## What needs to be done:
Continue the review comment on the C implementation of PatienceSequenceMatcher, starting after its final sentence.

## Selected text:
========================================================================

[MERGE][RFC] C implementation of PatienceSequenceMatcher

Fri Aug 3 07:12:39 BST 2007

!comment

Hmm.  C code really is much harder to read and trust than Python code.  So I'm
pretty hesitant to say we should have this.  I'm not against it, but in my
opinion the benefits have to be pretty large... the burden of this code is much
larger than most of our code, just because it's C.

It is actually pretty good as far as C code goes, though!  It is pedantic about
checking return values, and generally it's fairly straightforward to follow how
the memory allocations and refcounts go, even in the error-handling.  There's a
lot of mildly obscure loops though, particularly ones doing stuff like:

> +        for (j = a[i].hash & hsize; hashtable[j].bhead != -1; j = (j + 1) & hsize)

or:

> +    for (i = bsize - 1; i >= 0; i--) {

Which is simple enough, but you're left wondering why it iterates backwards (and
the comments don't explain why).

Probably this code needs commenting even more thoroughly than C code usually
needs, because this community doesn't have much C expertise.

I guess my main worry is that the intersection of people with good C skills and
with a good understanding of patience diff internals is pretty tiny.  So if
something goes wrong, we may struggle to find the time to properly investigate
and fix it.

I also think this code ought to use Python's dictionary type rather than
building its own hashmap datastructure.  A good chunk of the hairiest code would
be unnecessary if it used PyDicts instead.  So I'd be very interested in hearing
if this code still performs as well with PyDicts.

========================================================================

## Information provided:
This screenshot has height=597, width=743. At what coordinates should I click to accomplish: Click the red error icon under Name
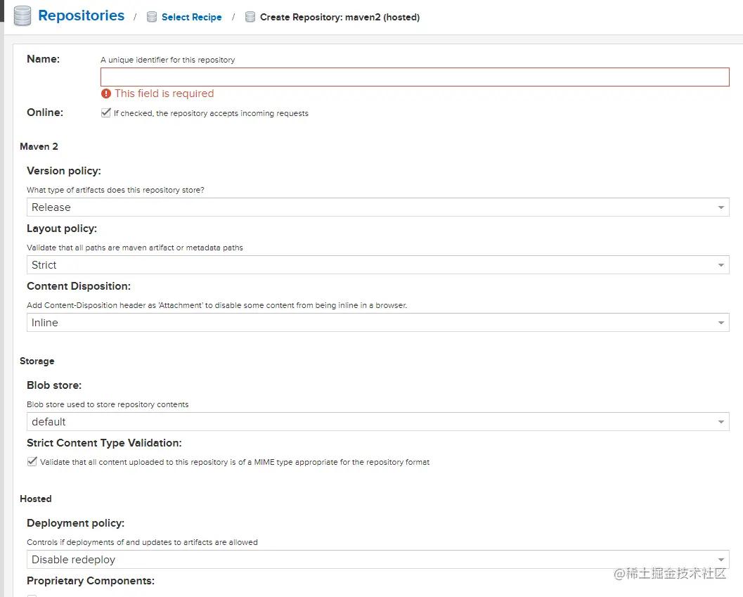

========================================================================

## Answer to the task:
So I'm not really voting on this yet, because I think we need a broader-than-
usual consensus to merge this.

On to the review...

Lukáš Lalinský wrote:
[...]
> +enum {
> +    OP_EQUAL = 0,
> +    OP_INSERT,
> +    OP_DELETE,
> +    OP_REPLACE
> +};
> +
> +
> +static char *opcode_names[] = {
> +    "equal",
> +    "insert",
> +    "delete",
> +    "replace",
> +};

You should have a comment explicitly saying that the enum values need to
correspond to the order of the names in the opcode_names array.

[...]
> +struct bucket {
> +    Py_ssize_t ahead;  /* first item in `a` from this equivalence class */
> +    Py_ssize_t an;
> +    Py_ssize_t bhead;  /* first item in `b` from this equivalence class */
> +    Py_ssize_t bn;
> +};

I'd be tempted to call those "a_head" and "b_head", just to avoid the confusion
of looking like the word "ahead".  But that's probably just me :)

[...]
> +static inline Py_ssize_t
> +bisect_left(Py_ssize_t *list, Py_ssize_t item, Py_ssize_t lo, Py_ssize_t hi)
> +{
> +    while (lo < hi) {
> +        Py_ssize_t mid = (lo + hi) / 2;
> +        if (list[mid] < item)
> +            lo = mid + 1;
> +        else
> +            hi = mid;
> +    }
> +    return lo;
> +}

In recent Pythons, the standard library's bisect module is implemented in C.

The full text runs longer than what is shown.